The situation in Atlanta was so dire that even CBS Sports' Jon Rothstein, a well-respected college basketball insider who does a better job of finding the positive in every program than any of his contemporaries, predicted that the Yellow Jackets would not win one single ACC game.
Five months later, not only did Georgia Tech win a conference game; of which they captured eight, to be exact, they stand on the precipice of a postseason championship after Tuesday's wire-to-wire win over CSU Bakersfield in the National Invitation Tournament semifinals.
"From where we started, and to where we are now, it's been a remarkable year," Pastner reflected as a fairytale ending hardly anyone could have imagined coming so early in the program's current story lies just 40 minutes away on the horizon. "To be sitting here at 21 wins and playing on Thursday night on national television, it's a credit to the young men, to the players."
Weathered in the coaching ranks through seven seasons at Memphis but still just a spry 39 years of age, Pastner is no stranger to pressure-cooker environments at major basketball schools. It was in 2009 that the former Arizona walk-on, with no head coaching experience to his credit, was called on to replace John Calipari after his former boss picked up and left for Lexington to become the savior at the University of Kentucky. What followed was five postseason appearances and 167 wins on Beale Street to maintain the longtime status quo of success that has since followed him to the home of Coca-Cola, the Braves, and a sleeping giant of sorts in the ACC.
"This is important for our program," he said of this season's NIT run. "This is a major rebuild job. We couldn't give any opportunity to continue to get better and work and improve. The continuation of their development is a big plus for us."
Pastner is no stranger to recruiting top talent and cultivating it, starting with the scores of NBA professionals he helped turn out under Lute Olson at Arizona, to the likes of Tyreke Evans and Will Barton; among others, at Memphis. This season, he appears to have found a gem in freshman Josh Okogie, whose buzzer-beating layup upset then-14th-ranked Notre Dame in January, and turned 6-foot-10 junior Ben Lammers into a burgeoning big man who averages close to a double-double every game. Next year, the Yellow Jackets return the bulk of this year's rotation while welcoming a talented guard in New York's Jose Alvarado, currently of Christ the King High School in Middle Village. Until then, he and his program bask in an opportunity that even the most ambitious of dreamers could not have foreseen happening so quickly.
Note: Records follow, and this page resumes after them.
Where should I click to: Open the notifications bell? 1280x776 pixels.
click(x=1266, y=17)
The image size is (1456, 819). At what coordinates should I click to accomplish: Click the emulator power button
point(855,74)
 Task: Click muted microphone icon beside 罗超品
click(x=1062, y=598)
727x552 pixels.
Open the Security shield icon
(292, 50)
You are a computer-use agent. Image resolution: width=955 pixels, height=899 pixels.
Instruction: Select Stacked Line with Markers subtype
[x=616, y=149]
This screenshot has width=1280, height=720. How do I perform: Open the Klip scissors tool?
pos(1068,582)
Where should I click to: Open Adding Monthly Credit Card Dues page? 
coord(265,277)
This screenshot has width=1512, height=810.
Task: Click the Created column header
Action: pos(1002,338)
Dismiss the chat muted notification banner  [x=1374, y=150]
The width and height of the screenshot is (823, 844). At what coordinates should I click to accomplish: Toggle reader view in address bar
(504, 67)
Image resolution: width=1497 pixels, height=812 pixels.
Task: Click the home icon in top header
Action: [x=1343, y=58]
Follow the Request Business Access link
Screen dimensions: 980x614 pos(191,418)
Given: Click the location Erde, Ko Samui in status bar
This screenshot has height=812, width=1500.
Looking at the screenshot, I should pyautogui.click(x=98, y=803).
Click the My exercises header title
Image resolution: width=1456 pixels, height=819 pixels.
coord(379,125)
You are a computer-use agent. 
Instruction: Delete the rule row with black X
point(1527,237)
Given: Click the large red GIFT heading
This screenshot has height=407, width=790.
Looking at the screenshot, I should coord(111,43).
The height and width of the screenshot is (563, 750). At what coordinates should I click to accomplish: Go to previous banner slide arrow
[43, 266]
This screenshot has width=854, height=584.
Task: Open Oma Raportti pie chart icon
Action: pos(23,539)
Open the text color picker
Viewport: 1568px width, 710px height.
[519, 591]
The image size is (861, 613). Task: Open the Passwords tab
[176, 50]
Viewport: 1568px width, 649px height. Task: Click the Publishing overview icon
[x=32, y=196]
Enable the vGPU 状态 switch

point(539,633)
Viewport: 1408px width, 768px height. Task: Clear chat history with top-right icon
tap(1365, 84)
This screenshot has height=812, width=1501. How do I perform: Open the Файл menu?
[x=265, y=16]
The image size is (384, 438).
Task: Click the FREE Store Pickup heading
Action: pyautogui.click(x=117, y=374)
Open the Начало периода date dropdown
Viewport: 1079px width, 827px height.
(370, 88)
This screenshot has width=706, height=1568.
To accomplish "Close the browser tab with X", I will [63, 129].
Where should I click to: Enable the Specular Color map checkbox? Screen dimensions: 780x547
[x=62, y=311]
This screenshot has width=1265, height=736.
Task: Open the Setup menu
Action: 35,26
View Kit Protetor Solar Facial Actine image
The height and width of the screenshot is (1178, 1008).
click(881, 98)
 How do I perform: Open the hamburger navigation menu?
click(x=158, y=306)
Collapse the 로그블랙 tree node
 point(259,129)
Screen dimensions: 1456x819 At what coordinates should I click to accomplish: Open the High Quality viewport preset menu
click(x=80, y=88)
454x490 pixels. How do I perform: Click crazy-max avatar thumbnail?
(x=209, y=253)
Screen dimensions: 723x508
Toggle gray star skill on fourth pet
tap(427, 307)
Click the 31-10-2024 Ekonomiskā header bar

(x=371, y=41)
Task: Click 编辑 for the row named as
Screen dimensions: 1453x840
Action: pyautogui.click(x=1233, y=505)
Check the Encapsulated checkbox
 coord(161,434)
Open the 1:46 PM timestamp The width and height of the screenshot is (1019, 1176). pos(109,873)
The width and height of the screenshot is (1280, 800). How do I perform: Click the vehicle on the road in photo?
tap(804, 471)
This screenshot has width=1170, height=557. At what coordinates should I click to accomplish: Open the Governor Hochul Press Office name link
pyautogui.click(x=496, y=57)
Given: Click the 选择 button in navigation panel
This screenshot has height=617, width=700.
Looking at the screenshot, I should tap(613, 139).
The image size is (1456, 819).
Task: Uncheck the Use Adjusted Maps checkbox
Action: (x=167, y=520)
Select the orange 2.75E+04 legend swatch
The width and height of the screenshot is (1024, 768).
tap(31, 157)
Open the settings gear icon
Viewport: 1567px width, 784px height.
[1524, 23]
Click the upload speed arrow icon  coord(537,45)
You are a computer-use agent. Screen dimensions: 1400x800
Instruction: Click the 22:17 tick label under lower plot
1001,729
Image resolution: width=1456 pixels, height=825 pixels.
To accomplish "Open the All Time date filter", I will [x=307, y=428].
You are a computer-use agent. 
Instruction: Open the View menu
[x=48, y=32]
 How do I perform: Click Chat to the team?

"I've said it many times, it's a modern miracle," said Pastner of how far the Yellow Jackets have come. "I can remember like yesterday watching our first workouts. If you told me (then) we're playing on Thursday for the NIT championship, I would say you're crazy. I remember at spring meetings, multiple coaches from the league just said, 'It's going to be a hard year for you. You're never going to experience the amount of losing that you're going to go through this year.'"
"It's been a heck of a season. Yes, of course you've got to have good players, but then they've got to be as a team, and when we're in areas where we're playing teams that have better talent than we do, some of our wins have come because that night, we were the better team. It's been a remarkable journey, and a great lesson for me to see it all unfold."